La terminaison « -ard » est l'une des plus anciennes du répertoire germanique. Dérivée du francique « hard » (fort, dur), elle confère aux prénoms une solidité caractéristique. Richard, Édouard, Bernard, Léonard, Gérard, Renard : ces prénoms de chevaliers et de rois portent en eux la robustesse des dynasties médiévales.

Les prénoms en -ard populaires et classiques

RichardGermanique, « roi puissant ». Cœur de Lion. Le chevalier par excellence.
ÉdouardAnglo-saxon, « gardien de la richesse ». 8 rois d'Angleterre. Noblesse.
BernardGermanique, « ours fort ». Saint Bernard. Le chien et le saint.
LéonardGermanique, « fort comme un lion ». De Vinci. Génie universel.
GérardGermanique, « lance courageuse ». Très populaire années 1940-50. Attend son retour.

Les prénoms en -ard rares

RenardGermanique, « conseil fort ». Le Roman de Renart. Audacieux.
AbélardGermanique, « noble et fort ». Le philosophe amoureux d'Héloïse. Ultra-rare et romantique.
GothardGermanique, « fort par Dieu ». Le col alpin. Rarissime.
HildegardHistoriquement masculin en germanique ancien. Aujourd'hui féminin.
ErhardGermanique, « honneur fort ». Saint Erhard. Alsacien.
GiscardGermanique, « otage fort ». Très rare.
BérardGermanique, « ours fort ». Variante de Bernard. Confidentiel.
MainardGermanique, « force et esprit ». Médiéval et oublié.
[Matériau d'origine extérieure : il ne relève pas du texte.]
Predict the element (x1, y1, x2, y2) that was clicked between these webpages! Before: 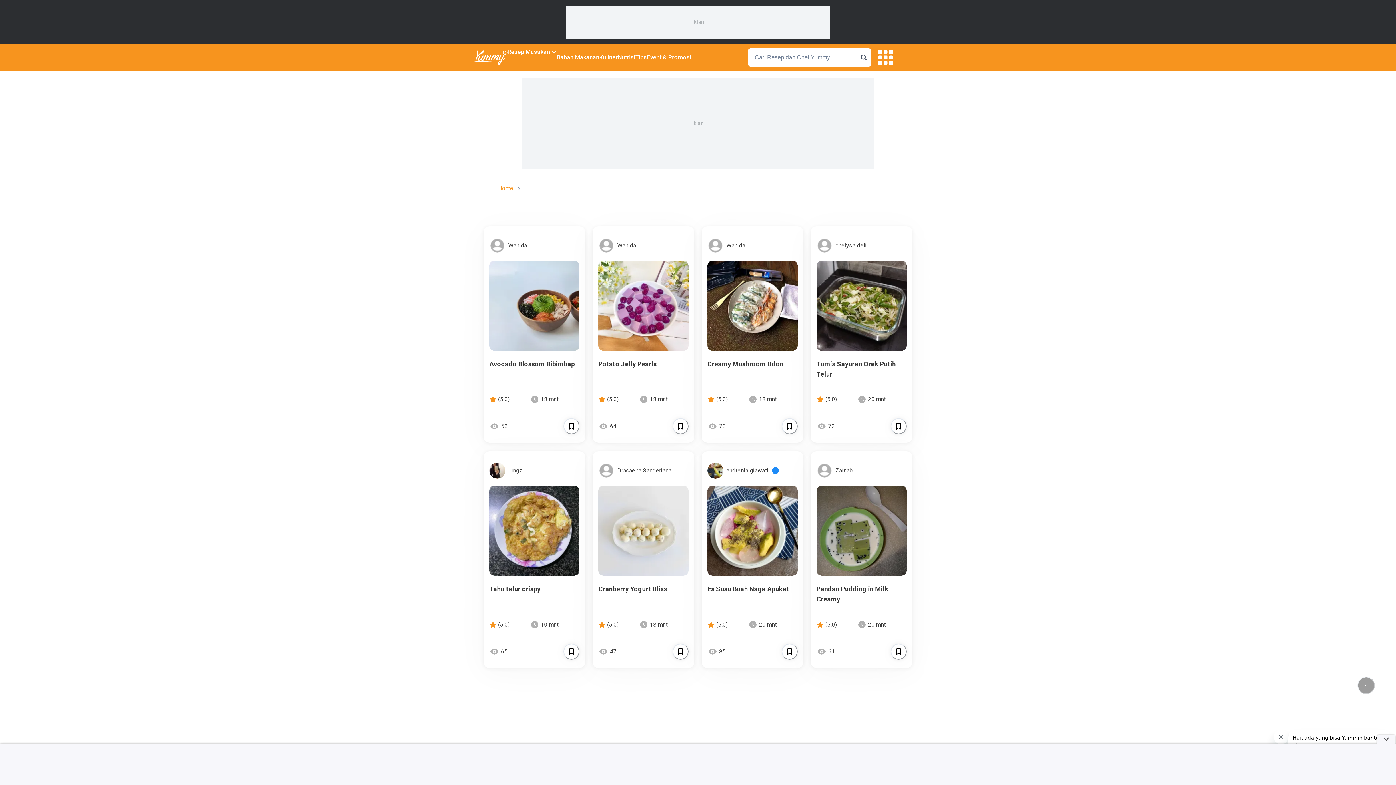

La terminaison -ard va-t-elle revenir ?

Les prénoms en -ard sont profondément dans le « tunnel » rétro. Gérard, Bernard et Richard sont encore fortement associés aux générations 1940-1960. Leur retour massif n'est pas attendu avant les années 2050-2070. Cependant, Édouard et Léonard échappent à ce schéma grâce à leurs références royales (Édouard) et géniales (Léonard de Vinci) — ils sont déjà en zone de renaissance.

FAQ

La terminaison -ard a-t-elle une connotation péjorative ?
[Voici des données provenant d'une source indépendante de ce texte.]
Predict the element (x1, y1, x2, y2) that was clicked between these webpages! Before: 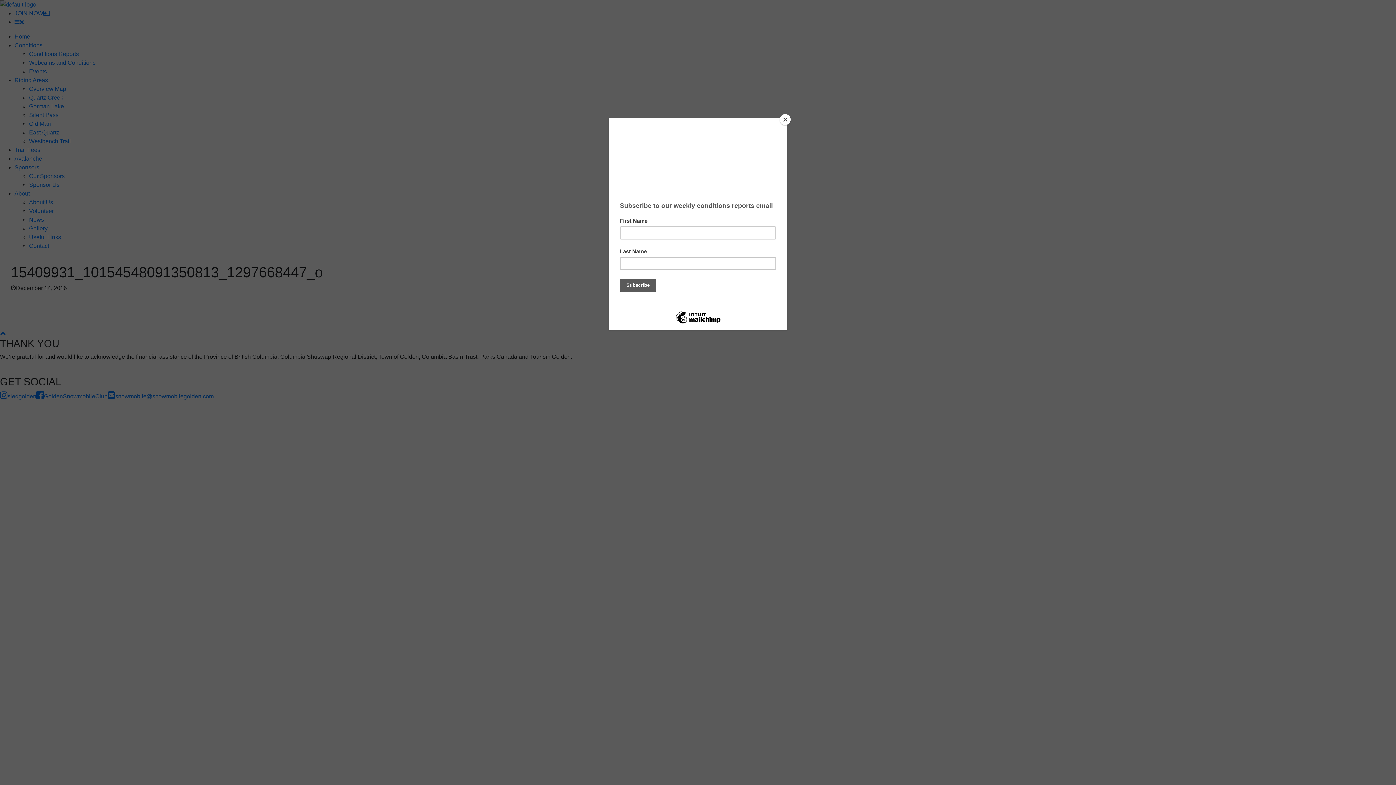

En argot français, « -ard » est un suffixe péjoratif (froussard, bavard). Cette association dessert involontairement les prénoms en -ard. C'est l'une des raisons de leur déclin prolongé. Toutefois, des prénoms comme Richard, Édouard et Léonard sont suffisamment prestigieux pour transcender cette connotation.